### Assignment
Please set down, word for word, the line that contains "The width and height of the screenshot is (1009, 753)." and every line after it to the end of the entries below, omitting the pictures.

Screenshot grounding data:
★ ★ ★ ★

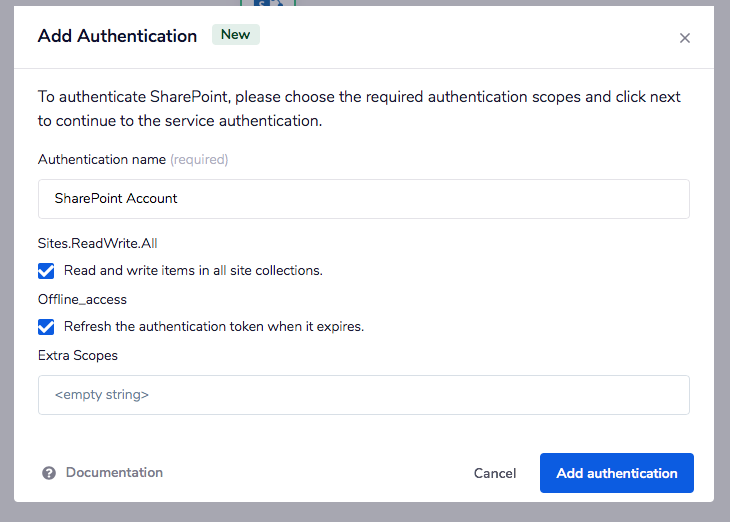This screenshot has width=730, height=522.
Task: Click the Extra Scopes field label
Action: (x=78, y=355)
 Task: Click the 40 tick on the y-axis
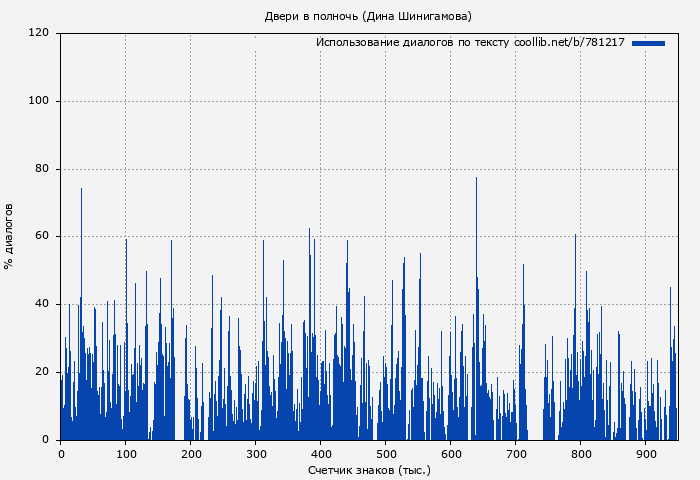pyautogui.click(x=42, y=304)
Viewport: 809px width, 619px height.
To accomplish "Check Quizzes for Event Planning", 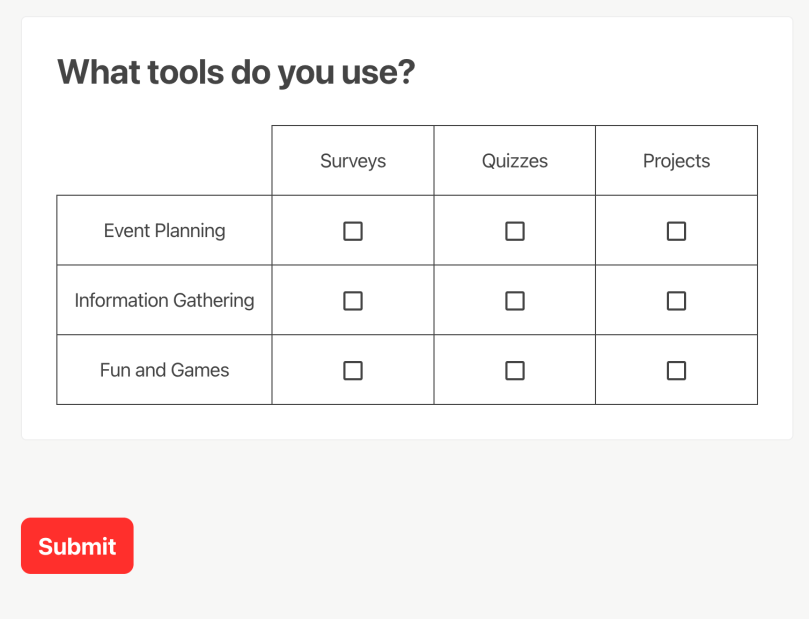I will (515, 231).
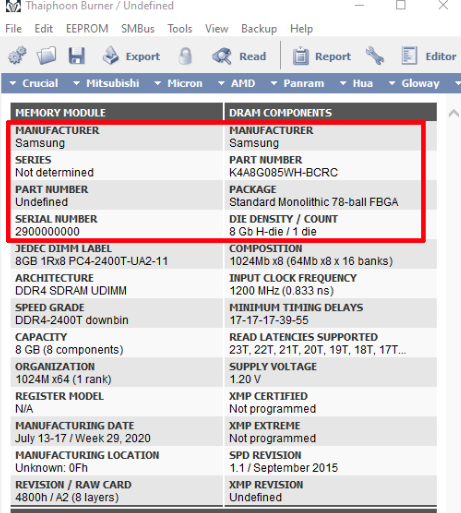The width and height of the screenshot is (461, 513).
Task: Click the padlock write-protection icon
Action: pyautogui.click(x=185, y=56)
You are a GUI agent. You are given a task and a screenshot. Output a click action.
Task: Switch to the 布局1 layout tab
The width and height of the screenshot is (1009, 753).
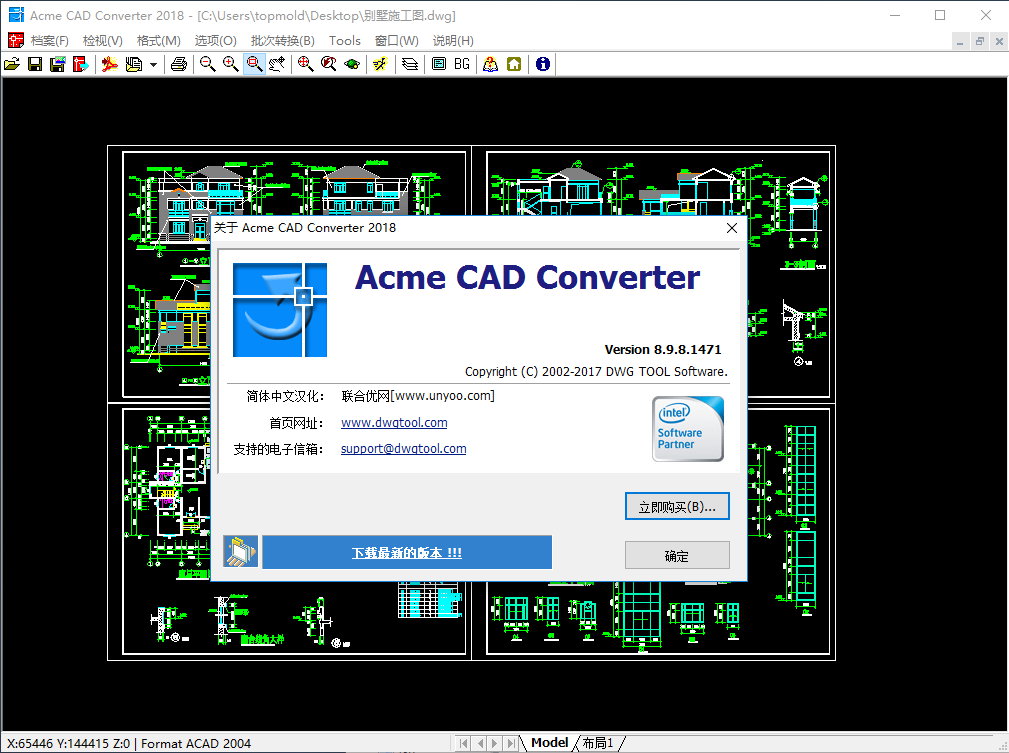click(x=597, y=743)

★ ★ ★ ★

### Result
The width and height of the screenshot is (1009, 753).
click(x=597, y=743)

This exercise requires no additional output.